▶ _Quoted text_:
■ ■ ■

We arrived in the bustling little town of Palenque after a five-hour bus ride that wove us through the mountains of north-eastern Chiapas. Ear phones in, listening to a killer playlist that included Billy Bragg’s ‘Californian Stars’ on repeat, I was calm and relaxed despite the narrow and curvy roads we bounced over, exited to be on another adventure in an as yet unexplored land. After almost 10 months of continuous travel, on a variety of vehicles of questionable road-worthiness, my first Mexican bus was among the most comfortable I’d experienced.
Or maybe I’d just learned to have a little faith, let go and enjoy the journey.
We cabbed it from town to the jungle-village of El Panchan, just outside the entrance to the national park where the ancient ruins are located. We don’t own a Lonely Planet, though I do have a few old PDF files on my computer, which I happened to locate too late to be of much use, and anyway, they were out of date. Tyrhone isn’t much of a travel planner (his journey through China sans me is a testament to this), and yet, if I get stuck on something, he has a gift of being able to find a place to stay at the last minute, after I have exhausted all my key-word combinations on Google.

■ ■ ■

▶ _Prompt_:
Quote the whole account of the trip to Palenque and El Panchan word for word. Rely only on the travel account above.

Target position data
■ ■ ■

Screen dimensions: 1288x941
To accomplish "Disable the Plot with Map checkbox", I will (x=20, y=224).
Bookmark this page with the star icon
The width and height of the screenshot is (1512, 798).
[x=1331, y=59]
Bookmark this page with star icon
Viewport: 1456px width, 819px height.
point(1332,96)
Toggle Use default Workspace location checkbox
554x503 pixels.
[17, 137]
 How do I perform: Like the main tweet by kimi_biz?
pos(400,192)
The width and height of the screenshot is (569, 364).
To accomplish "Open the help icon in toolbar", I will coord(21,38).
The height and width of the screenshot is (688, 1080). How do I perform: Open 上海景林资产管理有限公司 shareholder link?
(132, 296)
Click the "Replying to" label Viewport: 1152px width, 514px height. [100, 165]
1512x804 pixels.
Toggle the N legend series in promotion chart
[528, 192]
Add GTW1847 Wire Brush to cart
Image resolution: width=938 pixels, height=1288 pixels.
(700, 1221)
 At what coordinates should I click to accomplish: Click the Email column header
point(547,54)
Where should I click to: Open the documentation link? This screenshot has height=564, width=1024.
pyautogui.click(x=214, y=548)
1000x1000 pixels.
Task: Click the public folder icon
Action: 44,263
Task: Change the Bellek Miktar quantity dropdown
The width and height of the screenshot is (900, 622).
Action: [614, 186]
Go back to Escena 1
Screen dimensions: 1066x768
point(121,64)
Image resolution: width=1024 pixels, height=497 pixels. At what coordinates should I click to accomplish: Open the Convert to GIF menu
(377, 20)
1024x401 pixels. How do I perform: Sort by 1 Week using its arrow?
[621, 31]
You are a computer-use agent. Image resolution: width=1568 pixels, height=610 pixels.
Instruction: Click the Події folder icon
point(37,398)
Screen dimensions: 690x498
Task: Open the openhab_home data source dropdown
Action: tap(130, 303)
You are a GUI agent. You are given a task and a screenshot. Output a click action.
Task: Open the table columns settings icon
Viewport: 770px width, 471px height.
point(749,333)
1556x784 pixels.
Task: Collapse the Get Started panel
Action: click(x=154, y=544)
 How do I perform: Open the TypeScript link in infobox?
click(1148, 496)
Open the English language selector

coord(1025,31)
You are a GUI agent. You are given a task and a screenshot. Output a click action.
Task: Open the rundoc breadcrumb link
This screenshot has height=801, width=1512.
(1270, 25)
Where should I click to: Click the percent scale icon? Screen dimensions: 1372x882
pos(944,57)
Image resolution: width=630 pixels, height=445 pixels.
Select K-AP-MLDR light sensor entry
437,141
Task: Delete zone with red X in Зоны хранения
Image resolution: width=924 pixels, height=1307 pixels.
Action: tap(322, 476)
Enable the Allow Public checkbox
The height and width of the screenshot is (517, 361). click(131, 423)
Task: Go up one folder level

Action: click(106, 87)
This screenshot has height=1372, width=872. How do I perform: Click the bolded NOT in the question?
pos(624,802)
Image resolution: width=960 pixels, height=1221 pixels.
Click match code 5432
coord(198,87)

■ ■ ■

▶ _Answer to the task_:
We arrived in the bustling little town of Palenque after a five-hour bus ride that wove us through the mountains of north-eastern Chiapas. Ear phones in, listening to a killer playlist that included Billy Bragg’s ‘Californian Stars’ on repeat, I was calm and relaxed despite the narrow and curvy roads we bounced over, exited to be on another adventure in an as yet unexplored land. After almost 10 months of continuous travel, on a variety of vehicles of questionable road-worthiness, my first Mexican bus was among the most comfortable I’d experienced.
Or maybe I’d just learned to have a little faith, let go and enjoy the journey.
We cabbed it from town to the jungle-village of El Panchan, just outside the entrance to the national park where the ancient ruins are located. We don’t own a Lonely Planet, though I do have a few old PDF files on my computer, which I happened to locate too late to be of much use, and anyway, they were out of date. Tyrhone isn’t much of a travel planner (his journey through China sans me is a testament to this), and yet, if I get stuck on something, he has a gift of being able to find a place to stay at the last minute, after I have exhausted all my key-word combinations on Google.